- _DOCUMENT SECTION_
Thanks Bill…I forgot to mention the terror I felt when I got to the staining part in terms of how the grain matching would come out. I did my best "guess" with the unstained wood in terms of grain matching before the glue-up but from experience I know that a piece of wood can be deceiving. Probably not the best on the base but so little of that shows that it didn't really matter. I got lucky on the top.


----------



## GFYS (Nov 23, 2008)

600-800 could be appropriate…hard to say with out all the facts.
Yours is probably more valuable to your family. Condolences.


----------



## teejk (Jan 19, 2011)

Dan…my mother in law is a true German. But she already mentioned that even if it had it looked not quite as nice (I'm bragging) it would still mean more than a purchased product. It really meant a lot to her and my wife.

- _STORED DATA_
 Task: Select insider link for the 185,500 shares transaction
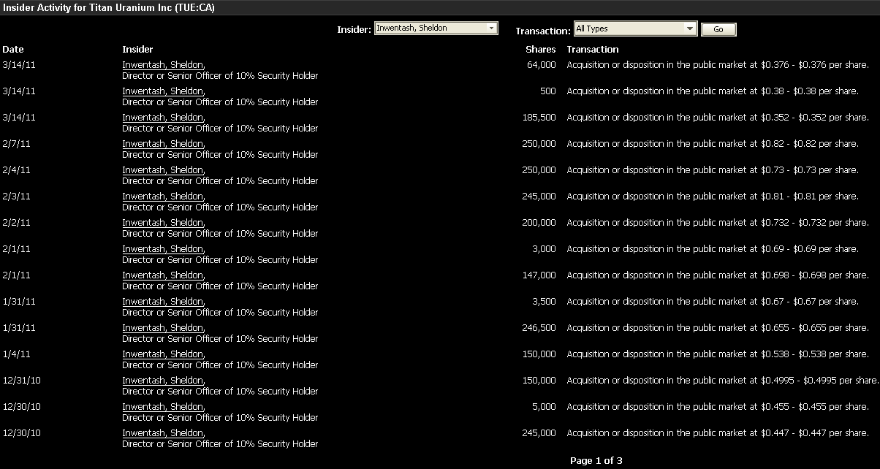point(162,118)
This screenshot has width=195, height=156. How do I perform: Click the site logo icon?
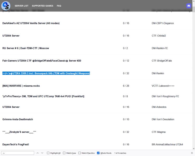(x=6, y=6)
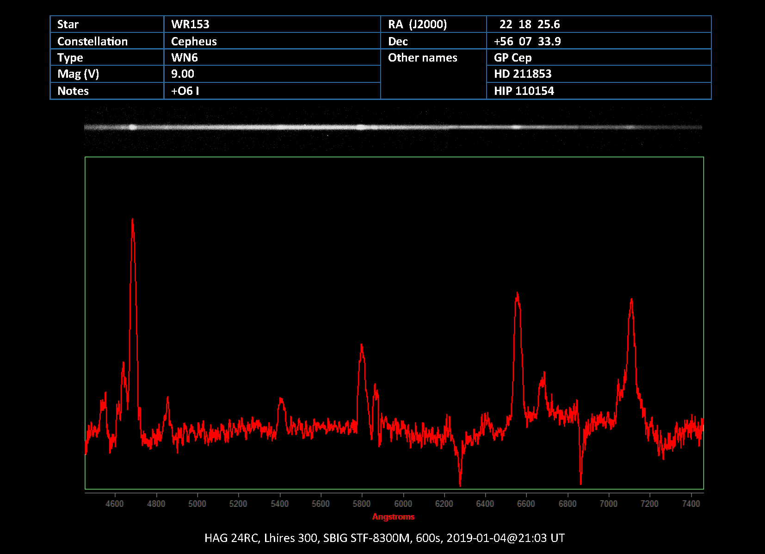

- _TASKS TO PERFORM_
A: In the woodworking thread, reproduce the part that opens with the words containing "## GFYS (Nov" and closes with "and my wife.", putting "store-bought piece" in place of "purchased product".
B: In the woodworking thread, what made teejk feel terror on reaching the staining part?
C: How would the woodworking thread go on? Continue it after its last sentence.

- _RESPONSES TO THE TASKS_
A:
## GFYS (Nov 23, 2008)

600-800 could be appropriate…hard to say with out all the facts.
Yours is probably more valuable to your family. Condolences.


----------



## teejk (Jan 19, 2011)

Dan…my mother in law is a true German. But she already mentioned that even if it had it looked not quite as nice (I'm bragging) it would still mean more than a store-bought piece. It really meant a lot to her and my wife.

B: Worry over how the grain matching would come out.

C:
Price wise? There is a lot of mark-up on funeral products (emotions, short time frame, etc. is a salesman's dream). So on a wholesale basis probably worth about $300 or so. Wood content was probably < $25 in its rough state. Router bits and planer/jointer knives don't last forever so some cost there and then you got the stain/brush/paper towel/paste wax thing that adds a few pennies.

Time was a lot, much of that on set-up. Hence the suggestion to build a few at a time. There is probably some money to be made for those so inclined.


----------



## GFYS (Nov 23, 2008)

True…short time frame means they must be made in advance…may or may not be purchased…polished metal placard engraved after purchased….multiple models…packaging for shipping…billing…bookkeeping…sales…liability… the list is long and more complicated than we often realize.

Glad you were able to step up.


----------



## Edwardnorton (Feb 15, 2013)

I have made a few urns for pets/people and I've learned that there is no reason to be in a hurry about it. The deceased won't know the difference between being in a nice DIY urn or the plastic ones they are put in originally, & the bereaved will understand it taking more time to have a beautiful urn (as you made here) produced. There is simply no rush despite what a funeral director may or may not tell you.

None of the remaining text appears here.